Thanks a lot guys, you’ve been a great help.

4 Likes

Hi @guest.r, a quick question: could you add the Internal Resolution (the very first one) function of the HD version to the standard version too?

I like to use it for some sort of blending, but I’ve found the standard and the HD version to be quite different out of the box, as the latter seems to eat a noticeable amount of detail, due to its thicker lines. I’ve tried messing with sharpness and other things to resolve the problem, but with no success, so I would like to have the best of both worlds.

Here’s an example of what I mean, standard first, HD second, default settings (look at the outline and the effects of the ship, the number on the left, the details and the lines of the metal structure).

3 Likes

Try lowering the “sharpness detail” setting and see if that helps. I literally put that down to zero to bring certain pixel details “back” that don’t show out of the box with default settings.

I remember someone on the discord server brought that to my attention playing Super Mario Bros 2 on nes when I first switched over to the hd shader, on the first stage inside the building where the vine is that you climb a user pointed out that part of the left side of the vine the pixels appeared to look dim. After I noticed that I couldn’t un see what they saw until I fixed it by lowering that setting. You also get some soft blending as well the lower you put that setting so it also gives you what you want there as well.

Try it out and see if it helps under the filter settings, although everything I mentioned was about the hd version I assume that should work on the standard or even ntsc version as well.

3 Likes

This is a tricky one, since the standard version uses 6 original pixels for horizontal blending and it’s a fixed number. It’s more then enough for standard emulation content though.

The HD version had this completely reworked and can read much more pixel, also has different blending logic. This is very useful when dealing with higher resolution content. And the ‘internal resolution’ feaure completely bases/depends on it.

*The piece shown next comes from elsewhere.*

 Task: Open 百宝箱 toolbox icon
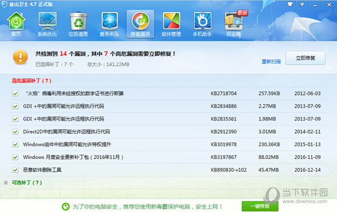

You can tweak the horizontal sigma to like 0.35 and substractive sharpness to 0.5 in the HD version, then it should look more what you are after. The HD blending is a bit harder to setup, but is more versatile in the end.

4 Likes

Thanks for the reply, understood! I’ve followed @sonkun’s advice and I’ve managed to get an almost identical image, I’ll look into those settings too then!